Gabor Kerekes, the Alchemist

Graphis, May/Jun 2002 by Rexer, Lyle

Gabor Kerekes, the Alchemist. A decade after the fall of Communism, Gabor Kerekes is reviving the great tradition of Hungarian photography-the tradition of Brassai, Kertesz and Moholy-Nagy. But does he also know the secrets of the universe? - By Lyle Rexer

If photography is a form of alchemy, Gabor Kerekes is its Paracelsus. His goal is not to capture the world in a frame but to transmute the unseen into the seen. Little known outside Eastern Europe, this philosopher with a camera is the most influential photographer contemporary Hungary has produced. In a career that has spanned the fall of Communism and Hungary's reentry into the mainstream of artistic culture, Kerekes, now 56, has put his stamp on every form of photography, from journalism to alternative processes. In his current work, he is using techniques born of 19th century science to express a vision of the universe at the beginning of the 21st.

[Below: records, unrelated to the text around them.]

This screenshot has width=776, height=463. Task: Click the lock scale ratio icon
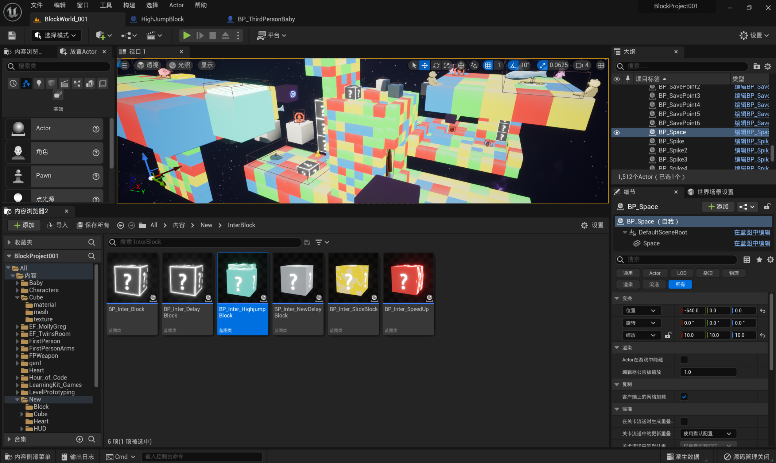point(668,335)
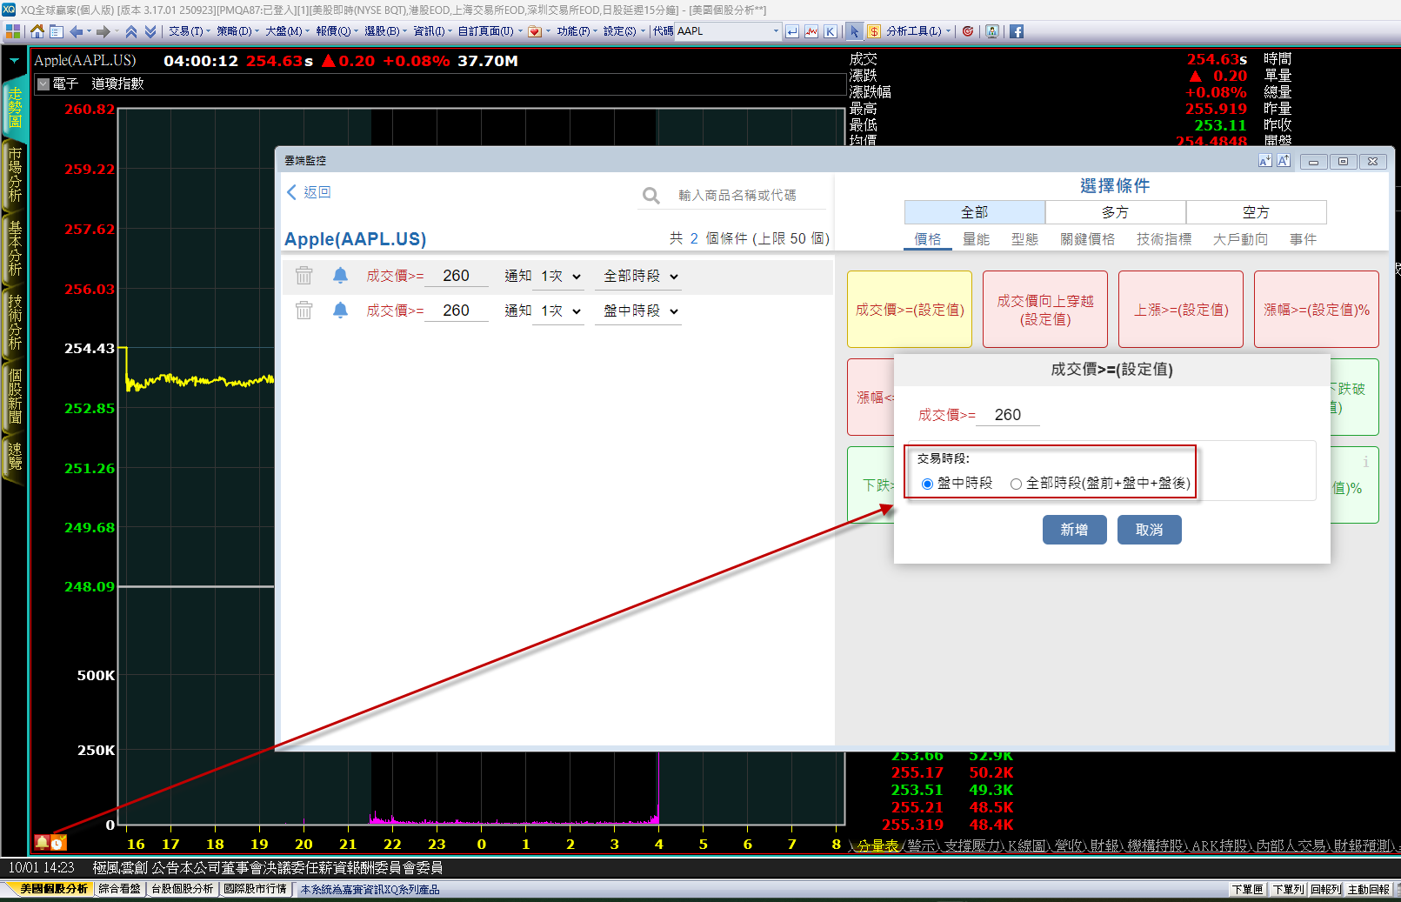1401x902 pixels.
Task: Switch to the 多方 tab in the condition panel
Action: pyautogui.click(x=1115, y=211)
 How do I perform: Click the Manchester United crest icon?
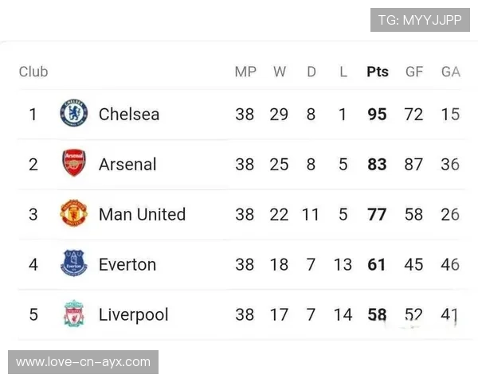click(x=74, y=214)
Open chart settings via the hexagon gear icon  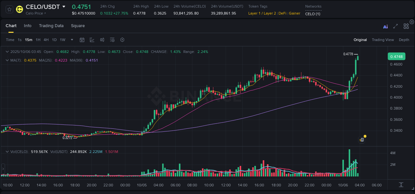pyautogui.click(x=122, y=40)
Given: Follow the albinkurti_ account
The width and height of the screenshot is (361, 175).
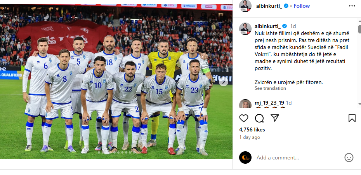Looking at the screenshot, I should click(302, 6).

When I met Kerekes, on his first visit to the United States, I had seen only a handful of his images at Sarah Morthland Gallery. They were quiet disturbances that continued to cause tremors the more I thought about them: a hand; a comet; antique scientific equipment that seemed to hum with a sinister energy; a dark orb nestled in a hole torn open in a sheet of metal. The roots of these photographs were clearly Surrealist. They were images of the inexplicable. Yet they possessed a more palpable certainty than Man Ray's or Duchamp's photos. Kerekes seemed to have found that place in the soul where archetypes take historical form-the factory of dreams.

Among his Hungarian contemporaries, the German-born Kerekes looks like a professor in a collection of aesthetes and revolutionaries. Regardless of their various styles, they all defer to him and freely acknowledge his influence. Kerekes has won the first prize of the Hungarian Press Show three times and been awarded the prestigious Bela Balasz prize. More important, as photographer and writer Sandor SzilAgyi has pointed out, he has led "fatherless" Hungarian photography out of the shadows after decades of artistic repression and isolation.

In the early part of the 20th century, photography was virtually

Hungary's national art form. There were camera clubs everywhere, the first of them founded by Count Eszterhazy himself. It is impossible to speak of modern photography without reciting a Hungarian litany: Brassai, Andre Kertesz, Laszlo Moholy-Nagy and Robert Capa. In a long diaspora, all of them left their native country, as did others including Martin Munkacsi and later Sylvia Plachy. The authoritarian rule of the 1940s, followed by postwar Communism, suspended the great tradition of Hungarians making photos, publishing them and writing about them. Of those who stayed, many were just as talented as the expatriates but found themselves isolated and consigned to obscurity. "Official" photography was little more than soft-focus tourist photography that functioned as propaganda. For those artists willing to make their own images in private, everything had to be reinvented, from actual techniques to aesthetic ideals.

This is the world Kerekes confronted in the late '70s when he began to make photographs. Looking at his reportage of the late '70s and '80s, it is hard to believe that he could have achieved such prominence. His images-all of which he later destroyed-graced more than 50 magazine cover images. His spare, pessimistic style was hardly suited to five-year plans and the myth of the glorious future. It unites a rigorous formal sense with an existential vision of social reality. Kerekes depicts factories isolated in empty, snowy landscapes. His buildings are sliced by dense, deep shadows and in one striking case, he reduces an edifice to a monolithic black form. Unlike contemporary German photographers Berndt and Hilla Becher or their precursor Albert Renger-Patzsch, Kerekes expresses no "joy before the object" in Renger-Patzsch's famous phrase, rather a foreboding and estrangement, as if the world were a language of antiquated signs that could no longer be deciphered. Everywhere Kerekes looked in the 1970s and 1980s, he seemed to find the traces of Hungary's departed economic, military and spiritual authority. A war monument is a tank aimed toward the sky, going nowhere. Likewise his people seem deposited in this landscape, in vaguely decaying cafes, neither defiant nor resigned, unadorned, expecting little perhaps but a long winter. In such pictures, Kerekes gave permission to other Hungarian photographers, including most notably Imre Benko, to use their photographic intelligence to tell complicated truths that don't fit political or journalistic formulas.

And then he stopped. In the mid '80s, Kerekes gave up taking pictures for nearly eight years. In 1993, he renounced photojournalism for good and destroyed more than 5,000 negatives. He saved only 35 negatives, images made for his own purposes and donated them to the Hungarian Museum of Photography. His reasons were as uncompromising as his work. "I no longer found in reality what I wished to photograph," he remarked. "And I did not want to be bound by what others ordered in terms of an image. Just to work for money was too easy."